While many applaud capital market apex regulator, the Securities and Exchange Commission (SEC) for moving against the board and management of BGL Plc, a fortnight ago, the move has been described as an indictment on the regulatory capacity of the commission, as well as the Nigerian Stock Exchange (NSE), the self regulatory organisation (SRO).
According to analysts at Proshare Nigeria Limited, the BGL issue brought to the fore, the apparent lack of political will on the part of the SEC and NSE. This is why, he noted, the matter lingered for so long.
SEC, a fortnight ago, suspended the Albert Okumagba-led board and management of BGL and appointed an interim management committee, following alleged market infractions and other unwholesome activities.
The firm further noted that it was significant that even though BGL Plc was in a dire strait and it affairs needed to be managed properly from a regulatory angle, the self regulation mandate of the bourse meant that BGL Plc, with its subsidiary a dealing member of NSE, ought to be aware or have been made aware of the developments and the question of its trading status resolved.
The NSE, the firm argued, failed to consider it necessary to make a statement on the development at BGL Plc – a development that in time will be considered a defining moment in the Nigerian capital market, for good or bad.
“Why is The Exchange not talking? What are they waiting for,” Proshare queried.
“The bigger tragedy in the regulatory intervention in the management of BGL Plc is not in the apparent fall of an individual or a firm but in what it reveals about the extant state of our market – operators, investors, and regulators – and its future.

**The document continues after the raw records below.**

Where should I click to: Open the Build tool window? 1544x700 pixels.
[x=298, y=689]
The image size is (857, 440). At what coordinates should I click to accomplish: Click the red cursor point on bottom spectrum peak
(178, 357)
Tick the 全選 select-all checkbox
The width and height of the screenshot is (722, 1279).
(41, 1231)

“We whine about the loss of investor confidence and fail to do the simple things that would promote investor confidence. Is it for lack of knowledge or the courage of our conviction? Perhaps the answer can be found in our collective inability to separate the personal from the professional? Time will tell, yet the BGL Plc saga offers more than a test case; it places the SEC and key market leaders, functionaries on trial.”